Hutchings’ Afrofuturism is also linked to his interest in spirituality within jazz. At last year’s London Jazz Festival, he organised a show playing and discussing the spiritual free jazz of John Coltrane, Albert Ayler and Pharoah Sanders, looking at what connects those artists and what the idea of spirituality means in today’s more secular jazz scene. “[For them] the music is just one part of a whole body of thought. If you take away the word ‘spiritual’ and all the esoteric stuff, how can you actually negotiate our position as beings with that as a focus or not?” he asks.
“The way that I see it, it goes back to a book by [Afrofuturist author] Octavia Butler that I’m really into called The Parable of the Talents. She talks about the concept of God as not a ‘being’ or a ‘non-being,’ but as the process by which energy travels from one point to another,” he explains. “The service of that God is acknowledging that change happens, and you worship said God by adapting to life.” Is this the inspiration for Sons of Kemet’s “The Long Night Of Octavia Butler”? “Her books put me in a mood,” he reflects. “It’s like a gaze comes over the way I see things. It makes you consider what it is to be in the reality that we inhabit right now. In some ways, it’s not really ‘The Long Night of Octavia Butler’ - it’s the long night of the reader after reading Octavia Butler.”
With this interest in Afrofuturism, it’s perhaps inevitable that Hutchings should find himself guesting with the Sun Ra Arkestra. Playing with them was “nerve-wracking,” but he was inspired by their generosity and openness. “There’s the whole legacy of Sun Ra hanging over you, but there’s also a freedom of being able play.

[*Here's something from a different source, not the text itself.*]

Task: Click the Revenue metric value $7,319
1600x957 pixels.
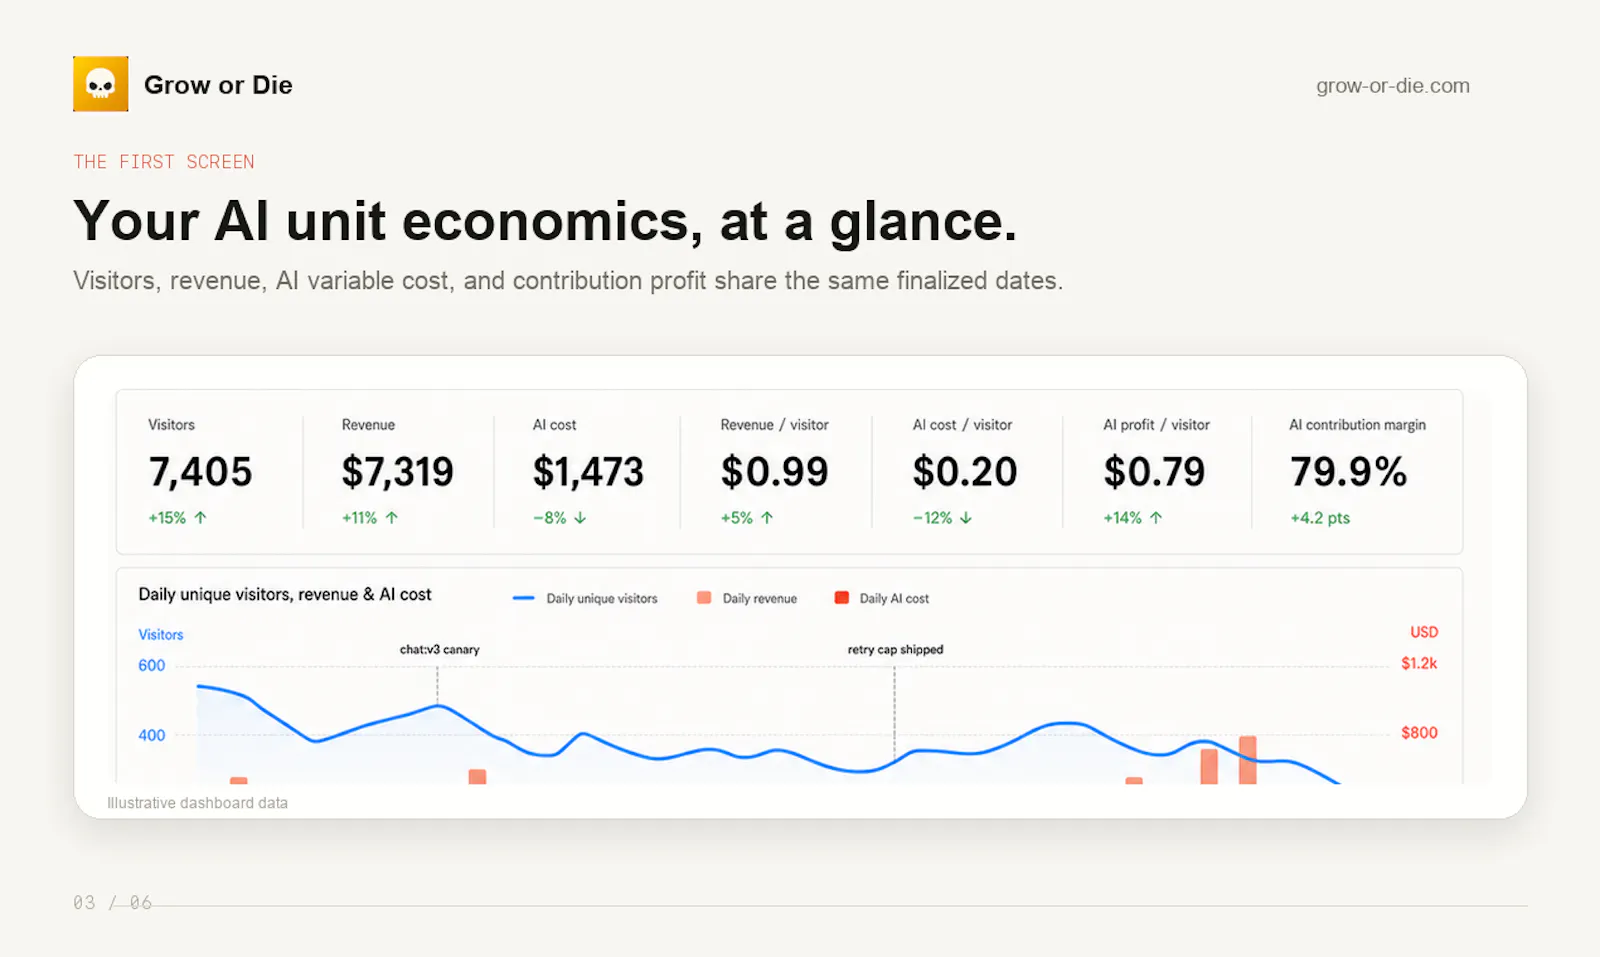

They don’t want you to hold back. They’ll call out the tunes - and they’ve got a massive pile of them - and it’s in no order. You can either spend half the tune trying to find the [chart], or you can just play. And what you find is that it sounds great. At the end, Marshall Allen said to me, ‘You did no wrong notes.’”
Has that approach influenced Hutchings’ own music? “Definitely,” he says, assured. “As a musician, you get wrapped in all these hypothetical minefields of whether what you’re doing is suitable or not. But at the end of the day, it’s like, ‘Whatever - play the music and someone else will do the analysing.’ I think that’s the spirit of the Arkestra. They’re happy to give music. All the energy is put into playing the music, and that’s what I try to do with all my projects.”